**Required action:** The reply must contain all of the records, unchanged.

**Data:**

------------------------------------------------------------------------

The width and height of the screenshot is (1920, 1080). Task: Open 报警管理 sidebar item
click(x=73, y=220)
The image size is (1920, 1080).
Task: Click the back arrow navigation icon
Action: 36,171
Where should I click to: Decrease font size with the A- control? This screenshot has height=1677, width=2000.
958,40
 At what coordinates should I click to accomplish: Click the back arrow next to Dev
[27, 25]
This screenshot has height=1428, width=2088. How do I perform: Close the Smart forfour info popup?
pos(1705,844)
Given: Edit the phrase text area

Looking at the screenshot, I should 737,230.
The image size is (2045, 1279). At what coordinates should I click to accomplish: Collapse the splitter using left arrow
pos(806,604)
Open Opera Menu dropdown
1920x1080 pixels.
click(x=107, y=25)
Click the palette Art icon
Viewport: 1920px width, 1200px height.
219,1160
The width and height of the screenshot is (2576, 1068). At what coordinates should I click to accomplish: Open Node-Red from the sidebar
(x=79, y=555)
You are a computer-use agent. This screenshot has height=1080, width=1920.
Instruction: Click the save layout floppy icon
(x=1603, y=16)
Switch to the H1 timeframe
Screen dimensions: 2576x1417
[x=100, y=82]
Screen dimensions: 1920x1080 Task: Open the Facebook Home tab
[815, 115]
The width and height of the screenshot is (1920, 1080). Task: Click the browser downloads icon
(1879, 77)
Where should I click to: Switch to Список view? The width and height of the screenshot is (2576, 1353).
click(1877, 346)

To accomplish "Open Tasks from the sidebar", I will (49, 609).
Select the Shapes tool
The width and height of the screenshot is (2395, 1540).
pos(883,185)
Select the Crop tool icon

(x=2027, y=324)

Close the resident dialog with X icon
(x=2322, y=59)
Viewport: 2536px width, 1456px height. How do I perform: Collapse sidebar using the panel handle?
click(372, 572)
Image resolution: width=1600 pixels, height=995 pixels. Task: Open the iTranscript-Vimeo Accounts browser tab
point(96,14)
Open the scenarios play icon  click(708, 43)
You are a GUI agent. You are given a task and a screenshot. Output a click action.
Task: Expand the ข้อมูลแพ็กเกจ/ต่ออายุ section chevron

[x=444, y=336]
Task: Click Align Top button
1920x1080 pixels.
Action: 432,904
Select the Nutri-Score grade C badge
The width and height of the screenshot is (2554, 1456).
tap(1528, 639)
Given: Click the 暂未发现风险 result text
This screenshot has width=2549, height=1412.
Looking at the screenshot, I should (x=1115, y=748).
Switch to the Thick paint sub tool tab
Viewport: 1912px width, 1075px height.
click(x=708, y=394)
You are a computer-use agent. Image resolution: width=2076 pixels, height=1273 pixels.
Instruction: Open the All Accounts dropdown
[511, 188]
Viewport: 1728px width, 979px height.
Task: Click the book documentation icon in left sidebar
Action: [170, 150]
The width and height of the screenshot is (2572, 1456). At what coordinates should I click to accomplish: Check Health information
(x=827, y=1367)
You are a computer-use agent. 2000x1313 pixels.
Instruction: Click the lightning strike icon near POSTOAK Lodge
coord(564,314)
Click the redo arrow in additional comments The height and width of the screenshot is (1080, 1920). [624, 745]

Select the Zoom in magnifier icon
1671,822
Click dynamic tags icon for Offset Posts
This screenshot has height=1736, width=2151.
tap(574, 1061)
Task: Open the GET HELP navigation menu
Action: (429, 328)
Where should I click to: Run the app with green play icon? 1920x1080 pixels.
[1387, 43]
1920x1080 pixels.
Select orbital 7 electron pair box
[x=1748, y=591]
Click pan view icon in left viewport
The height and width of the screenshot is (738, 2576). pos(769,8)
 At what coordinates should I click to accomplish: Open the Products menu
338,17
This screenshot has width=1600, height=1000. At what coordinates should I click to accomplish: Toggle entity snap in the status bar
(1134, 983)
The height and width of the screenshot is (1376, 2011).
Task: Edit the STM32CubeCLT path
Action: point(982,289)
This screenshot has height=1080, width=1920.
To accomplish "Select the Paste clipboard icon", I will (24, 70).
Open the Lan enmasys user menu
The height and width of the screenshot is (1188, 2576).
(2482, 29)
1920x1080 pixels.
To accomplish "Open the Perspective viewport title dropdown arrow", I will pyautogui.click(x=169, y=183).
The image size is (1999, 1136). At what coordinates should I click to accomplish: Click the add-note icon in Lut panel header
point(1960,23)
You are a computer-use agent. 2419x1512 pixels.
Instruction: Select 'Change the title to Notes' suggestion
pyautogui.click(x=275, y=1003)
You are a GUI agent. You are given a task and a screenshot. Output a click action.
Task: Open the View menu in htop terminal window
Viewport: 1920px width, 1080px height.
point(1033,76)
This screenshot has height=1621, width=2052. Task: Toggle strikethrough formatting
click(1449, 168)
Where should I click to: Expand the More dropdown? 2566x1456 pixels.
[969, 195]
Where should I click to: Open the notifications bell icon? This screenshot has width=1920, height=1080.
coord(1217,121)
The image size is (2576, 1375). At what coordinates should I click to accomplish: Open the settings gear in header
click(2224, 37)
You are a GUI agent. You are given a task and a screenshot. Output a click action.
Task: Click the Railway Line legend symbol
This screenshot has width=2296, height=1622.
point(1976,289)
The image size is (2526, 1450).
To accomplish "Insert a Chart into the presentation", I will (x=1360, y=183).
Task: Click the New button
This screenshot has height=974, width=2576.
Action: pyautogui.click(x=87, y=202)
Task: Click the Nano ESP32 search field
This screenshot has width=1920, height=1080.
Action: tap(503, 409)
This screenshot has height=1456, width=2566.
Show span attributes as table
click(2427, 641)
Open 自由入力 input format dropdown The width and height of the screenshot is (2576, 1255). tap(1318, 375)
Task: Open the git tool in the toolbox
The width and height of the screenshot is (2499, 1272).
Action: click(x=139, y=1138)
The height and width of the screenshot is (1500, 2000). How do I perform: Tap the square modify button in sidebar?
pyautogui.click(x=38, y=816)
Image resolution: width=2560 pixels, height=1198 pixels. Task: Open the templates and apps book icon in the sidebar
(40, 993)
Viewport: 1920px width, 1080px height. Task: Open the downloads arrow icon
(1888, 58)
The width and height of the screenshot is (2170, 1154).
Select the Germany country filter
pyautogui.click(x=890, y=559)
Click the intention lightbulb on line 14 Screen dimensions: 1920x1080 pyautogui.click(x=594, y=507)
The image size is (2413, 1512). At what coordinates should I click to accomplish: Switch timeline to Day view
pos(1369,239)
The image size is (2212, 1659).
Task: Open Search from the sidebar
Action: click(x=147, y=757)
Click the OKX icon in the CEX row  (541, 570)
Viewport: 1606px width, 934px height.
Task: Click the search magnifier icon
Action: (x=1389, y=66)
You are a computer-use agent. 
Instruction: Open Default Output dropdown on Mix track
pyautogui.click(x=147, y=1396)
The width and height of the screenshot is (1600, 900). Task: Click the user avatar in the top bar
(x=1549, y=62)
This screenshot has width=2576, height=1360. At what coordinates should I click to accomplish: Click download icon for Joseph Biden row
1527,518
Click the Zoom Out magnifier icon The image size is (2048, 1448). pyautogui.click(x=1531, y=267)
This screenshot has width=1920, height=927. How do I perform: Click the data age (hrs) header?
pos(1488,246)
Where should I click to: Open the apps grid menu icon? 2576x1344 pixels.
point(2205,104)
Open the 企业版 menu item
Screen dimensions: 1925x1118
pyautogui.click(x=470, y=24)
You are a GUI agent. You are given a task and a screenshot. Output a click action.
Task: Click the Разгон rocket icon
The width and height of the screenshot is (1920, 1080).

------------------------------------------------------------------------

**Exercise solution:**
The width and height of the screenshot is (1920, 1080). Task: Open 报警管理 sidebar item
click(x=73, y=220)
The image size is (1920, 1080).
Task: Click the back arrow navigation icon
Action: 36,171
Where should I click to: Decrease font size with the A- control? This screenshot has height=1677, width=2000.
958,40
 At what coordinates should I click to accomplish: Click the back arrow next to Dev
[27, 25]
This screenshot has height=1428, width=2088. How do I perform: Close the Smart forfour info popup?
pos(1705,844)
Given: Edit the phrase text area

Looking at the screenshot, I should 737,230.
The image size is (2045, 1279). At what coordinates should I click to accomplish: Collapse the splitter using left arrow
pos(806,604)
Open Opera Menu dropdown
1920x1080 pixels.
click(x=107, y=25)
Click the palette Art icon
Viewport: 1920px width, 1200px height.
219,1160
The width and height of the screenshot is (2576, 1068). At what coordinates should I click to accomplish: Open Node-Red from the sidebar
(x=79, y=555)
You are a computer-use agent. This screenshot has height=1080, width=1920.
Instruction: Click the save layout floppy icon
(x=1603, y=16)
Switch to the H1 timeframe
Screen dimensions: 2576x1417
[x=100, y=82]
Screen dimensions: 1920x1080 Task: Open the Facebook Home tab
[815, 115]
The width and height of the screenshot is (1920, 1080). Task: Click the browser downloads icon
(1879, 77)
Where should I click to: Switch to Список view? The width and height of the screenshot is (2576, 1353).
click(1877, 346)

To accomplish "Open Tasks from the sidebar", I will (49, 609).
Select the Shapes tool
The width and height of the screenshot is (2395, 1540).
pos(883,185)
Select the Crop tool icon

(x=2027, y=324)

Close the resident dialog with X icon
(x=2322, y=59)
Viewport: 2536px width, 1456px height. How do I perform: Collapse sidebar using the panel handle?
click(372, 572)
Image resolution: width=1600 pixels, height=995 pixels. Task: Open the iTranscript-Vimeo Accounts browser tab
point(96,14)
Open the scenarios play icon  click(708, 43)
You are a GUI agent. You are given a task and a screenshot. Output a click action.
Task: Expand the ข้อมูลแพ็กเกจ/ต่ออายุ section chevron

[x=444, y=336]
Task: Click Align Top button
1920x1080 pixels.
Action: 432,904
Select the Nutri-Score grade C badge
The width and height of the screenshot is (2554, 1456).
tap(1528, 639)
Given: Click the 暂未发现风险 result text
This screenshot has width=2549, height=1412.
Looking at the screenshot, I should (x=1115, y=748).
Switch to the Thick paint sub tool tab
Viewport: 1912px width, 1075px height.
click(x=708, y=394)
You are a computer-use agent. Image resolution: width=2076 pixels, height=1273 pixels.
Instruction: Open the All Accounts dropdown
[511, 188]
Viewport: 1728px width, 979px height.
Task: Click the book documentation icon in left sidebar
Action: [170, 150]
The width and height of the screenshot is (2572, 1456). At what coordinates should I click to accomplish: Check Health information
(x=827, y=1367)
You are a computer-use agent. 2000x1313 pixels.
Instruction: Click the lightning strike icon near POSTOAK Lodge
coord(564,314)
Click the redo arrow in additional comments The height and width of the screenshot is (1080, 1920). [624, 745]

Select the Zoom in magnifier icon
1671,822
Click dynamic tags icon for Offset Posts
This screenshot has height=1736, width=2151.
tap(574, 1061)
Task: Open the GET HELP navigation menu
Action: (429, 328)
Where should I click to: Run the app with green play icon? 1920x1080 pixels.
[1387, 43]
1920x1080 pixels.
Select orbital 7 electron pair box
[x=1748, y=591]
Click pan view icon in left viewport
The height and width of the screenshot is (738, 2576). pos(769,8)
 At what coordinates should I click to accomplish: Open the Products menu
338,17
This screenshot has width=1600, height=1000. At what coordinates should I click to accomplish: Toggle entity snap in the status bar
(1134, 983)
The height and width of the screenshot is (1376, 2011).
Task: Edit the STM32CubeCLT path
Action: point(982,289)
This screenshot has height=1080, width=1920.
To accomplish "Select the Paste clipboard icon", I will (24, 70).
Open the Lan enmasys user menu
The height and width of the screenshot is (1188, 2576).
(2482, 29)
1920x1080 pixels.
To accomplish "Open the Perspective viewport title dropdown arrow", I will pyautogui.click(x=169, y=183).
The image size is (1999, 1136). At what coordinates should I click to accomplish: Click the add-note icon in Lut panel header
point(1960,23)
You are a computer-use agent. 2419x1512 pixels.
Instruction: Select 'Change the title to Notes' suggestion
pyautogui.click(x=275, y=1003)
You are a GUI agent. You are given a task and a screenshot. Output a click action.
Task: Open the View menu in htop terminal window
Viewport: 1920px width, 1080px height.
point(1033,76)
This screenshot has height=1621, width=2052. Task: Toggle strikethrough formatting
click(1449, 168)
Where should I click to: Expand the More dropdown? 2566x1456 pixels.
[969, 195]
Where should I click to: Open the notifications bell icon? This screenshot has width=1920, height=1080.
coord(1217,121)
The image size is (2576, 1375). At what coordinates should I click to accomplish: Open the settings gear in header
click(2224, 37)
You are a GUI agent. You are given a task and a screenshot. Output a click action.
Task: Click the Railway Line legend symbol
This screenshot has width=2296, height=1622.
point(1976,289)
The image size is (2526, 1450).
To accomplish "Insert a Chart into the presentation", I will (x=1360, y=183).
Task: Click the New button
This screenshot has height=974, width=2576.
Action: pyautogui.click(x=87, y=202)
Task: Click the Nano ESP32 search field
This screenshot has width=1920, height=1080.
Action: tap(503, 409)
This screenshot has height=1456, width=2566.
Show span attributes as table
click(2427, 641)
Open 自由入力 input format dropdown The width and height of the screenshot is (2576, 1255). tap(1318, 375)
Task: Open the git tool in the toolbox
The width and height of the screenshot is (2499, 1272).
Action: click(x=139, y=1138)
The height and width of the screenshot is (1500, 2000). How do I perform: Tap the square modify button in sidebar?
pyautogui.click(x=38, y=816)
Image resolution: width=2560 pixels, height=1198 pixels. Task: Open the templates and apps book icon in the sidebar
(40, 993)
Viewport: 1920px width, 1080px height. Task: Open the downloads arrow icon
(1888, 58)
The width and height of the screenshot is (2170, 1154).
Select the Germany country filter
pyautogui.click(x=890, y=559)
Click the intention lightbulb on line 14 Screen dimensions: 1920x1080 pyautogui.click(x=594, y=507)
The image size is (2413, 1512). At what coordinates should I click to accomplish: Switch timeline to Day view
pos(1369,239)
The image size is (2212, 1659).
Task: Open Search from the sidebar
Action: click(x=147, y=757)
Click the OKX icon in the CEX row  (541, 570)
Viewport: 1606px width, 934px height.
Task: Click the search magnifier icon
Action: (x=1389, y=66)
You are a computer-use agent. 
Instruction: Open Default Output dropdown on Mix track
pyautogui.click(x=147, y=1396)
The width and height of the screenshot is (1600, 900). Task: Click the user avatar in the top bar
(x=1549, y=62)
This screenshot has width=2576, height=1360. At what coordinates should I click to accomplish: Click download icon for Joseph Biden row
1527,518
Click the Zoom Out magnifier icon The image size is (2048, 1448). pyautogui.click(x=1531, y=267)
This screenshot has width=1920, height=927. How do I perform: Click the data age (hrs) header?
pos(1488,246)
Where should I click to: Open the apps grid menu icon? 2576x1344 pixels.
point(2205,104)
Open the 企业版 menu item
Screen dimensions: 1925x1118
pyautogui.click(x=470, y=24)
You are a GUI agent. You are given a task and a screenshot. Output a click action.
Task: Click the Разгон rocket icon
The width and height of the screenshot is (1920, 1080).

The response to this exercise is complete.